Home affairs worker convicted for stealing IDs, creating fraudulent funeral policies

A home affairs official got into her employer's system, stole people's ID numbers, opened funeral policies, nominated herself as the beneficiary then declared the owners of those IDs dead, the Hawks have revealed.

Dawn Celeste Pieterson
Dawn Celeste Pieterson (Supplied)

A home affairs official got into her employer's system, stole people's ID numbers, opened funeral policies, nominated herself as the beneficiary then declared the owners of those IDs dead, the Hawks have revealed.

She then collected insurance monies while her victims were left to struggle, unable to access their social grants, banks and other services as they had been declared dead and their IDs blocked.

According to Lt-Col Tebogo Thebe, spokesperson for the Hawks in the Northern Cape, Dawn Celeste Pieterson was on Wednesday found guilty of fraud at the Calvinia magistrate's court for the crimes that she committed as far back as 2019.

“Pieterson, 45, was found guilty on all nine counts of fraud, read with the provisions of section 99, 103, and 224 of the Criminal Procedure Act of 1977 as well as two counts of contravention Section 31 (1) (d) of Birth and Death Registration Act 51 of 1992,” said Thebe.

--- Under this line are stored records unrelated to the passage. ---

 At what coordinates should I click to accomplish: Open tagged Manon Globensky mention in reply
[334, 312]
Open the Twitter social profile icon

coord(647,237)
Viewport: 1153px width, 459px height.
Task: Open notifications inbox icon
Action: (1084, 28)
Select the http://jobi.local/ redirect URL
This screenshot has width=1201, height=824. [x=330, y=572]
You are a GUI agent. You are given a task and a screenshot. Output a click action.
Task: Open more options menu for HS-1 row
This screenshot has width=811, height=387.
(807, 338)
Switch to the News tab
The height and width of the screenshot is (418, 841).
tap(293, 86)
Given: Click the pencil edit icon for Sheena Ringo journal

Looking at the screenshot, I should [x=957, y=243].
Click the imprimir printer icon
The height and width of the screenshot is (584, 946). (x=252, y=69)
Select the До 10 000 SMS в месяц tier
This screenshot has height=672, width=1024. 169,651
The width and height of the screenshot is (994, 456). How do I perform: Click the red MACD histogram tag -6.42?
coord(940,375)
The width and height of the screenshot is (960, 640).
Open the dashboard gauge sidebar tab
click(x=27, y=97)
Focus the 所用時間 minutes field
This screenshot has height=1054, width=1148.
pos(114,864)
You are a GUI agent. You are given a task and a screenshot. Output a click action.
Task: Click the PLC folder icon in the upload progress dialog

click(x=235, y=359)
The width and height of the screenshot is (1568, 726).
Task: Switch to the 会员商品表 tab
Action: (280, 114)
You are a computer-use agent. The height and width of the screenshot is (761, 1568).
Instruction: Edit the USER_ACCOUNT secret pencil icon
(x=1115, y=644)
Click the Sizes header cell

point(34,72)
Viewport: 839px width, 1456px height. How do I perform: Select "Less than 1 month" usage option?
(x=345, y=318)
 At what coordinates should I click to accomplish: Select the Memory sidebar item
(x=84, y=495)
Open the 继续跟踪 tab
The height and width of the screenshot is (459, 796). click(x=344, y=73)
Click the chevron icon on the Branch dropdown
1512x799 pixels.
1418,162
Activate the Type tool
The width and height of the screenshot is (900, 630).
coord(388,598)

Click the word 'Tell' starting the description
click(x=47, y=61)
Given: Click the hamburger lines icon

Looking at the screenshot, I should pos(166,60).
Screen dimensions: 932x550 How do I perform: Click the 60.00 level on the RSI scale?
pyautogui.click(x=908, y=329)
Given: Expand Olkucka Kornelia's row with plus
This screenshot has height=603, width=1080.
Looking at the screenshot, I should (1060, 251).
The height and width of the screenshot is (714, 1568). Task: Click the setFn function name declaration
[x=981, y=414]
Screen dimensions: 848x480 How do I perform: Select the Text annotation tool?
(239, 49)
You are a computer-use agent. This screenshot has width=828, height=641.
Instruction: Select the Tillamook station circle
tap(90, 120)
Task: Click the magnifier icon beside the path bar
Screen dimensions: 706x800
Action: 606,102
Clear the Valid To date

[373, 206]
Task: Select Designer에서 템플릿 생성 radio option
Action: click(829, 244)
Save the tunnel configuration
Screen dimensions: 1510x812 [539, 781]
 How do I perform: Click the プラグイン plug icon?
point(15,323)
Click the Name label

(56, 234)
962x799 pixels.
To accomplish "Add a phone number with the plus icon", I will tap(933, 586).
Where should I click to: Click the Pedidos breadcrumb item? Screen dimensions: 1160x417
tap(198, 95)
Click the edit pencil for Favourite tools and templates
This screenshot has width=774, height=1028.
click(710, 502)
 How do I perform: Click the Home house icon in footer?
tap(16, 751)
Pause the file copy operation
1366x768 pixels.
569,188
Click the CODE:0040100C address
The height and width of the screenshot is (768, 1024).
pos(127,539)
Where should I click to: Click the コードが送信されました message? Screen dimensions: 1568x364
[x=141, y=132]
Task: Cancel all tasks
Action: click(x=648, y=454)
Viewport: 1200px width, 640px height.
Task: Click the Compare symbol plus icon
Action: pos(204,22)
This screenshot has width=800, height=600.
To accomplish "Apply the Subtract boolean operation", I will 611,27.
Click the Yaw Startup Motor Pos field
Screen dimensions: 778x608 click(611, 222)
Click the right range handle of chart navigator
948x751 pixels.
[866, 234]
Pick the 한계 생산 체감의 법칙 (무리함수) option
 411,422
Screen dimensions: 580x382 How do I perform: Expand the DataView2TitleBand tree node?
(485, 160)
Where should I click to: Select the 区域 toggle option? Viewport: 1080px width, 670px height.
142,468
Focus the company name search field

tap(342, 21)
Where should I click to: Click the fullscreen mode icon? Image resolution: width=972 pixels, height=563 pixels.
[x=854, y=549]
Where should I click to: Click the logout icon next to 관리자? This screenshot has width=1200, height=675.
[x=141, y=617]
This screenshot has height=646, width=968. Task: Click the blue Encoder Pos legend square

Pieterson, 45, was found guilty on all nine counts of fraud, read with the provisions of section 99, 103, and 224 of the Criminal Procedure Act of 1977 as well as two counts of contravention Section 31 (1) (d) of Birth and Death Registration Act 51 of 1992

Thebe said Pieterson's crimes took place between February 2019 and September 2022 when she was still an employee of the department of home affairs in Calvinia where she had access to the national population register.

“Pieterson took funeral covers from reputable insurance companies and nominated herself as a beneficiary. To benefit, she manipulated the national population register by falsely issuing BI-1663 forms (notice of death forms) to reflect the fictitious death of the victims.

“The system registered the affected persons as deceased, resulting in a plethora of problems in the victims’ day to day lives,” he said.

The matter was postponed to January 26 2026 for sentencing.

Brig Prince Mashimbye, acting provincial head of the Hawks, commended the great effort of the investigation and prosecution team.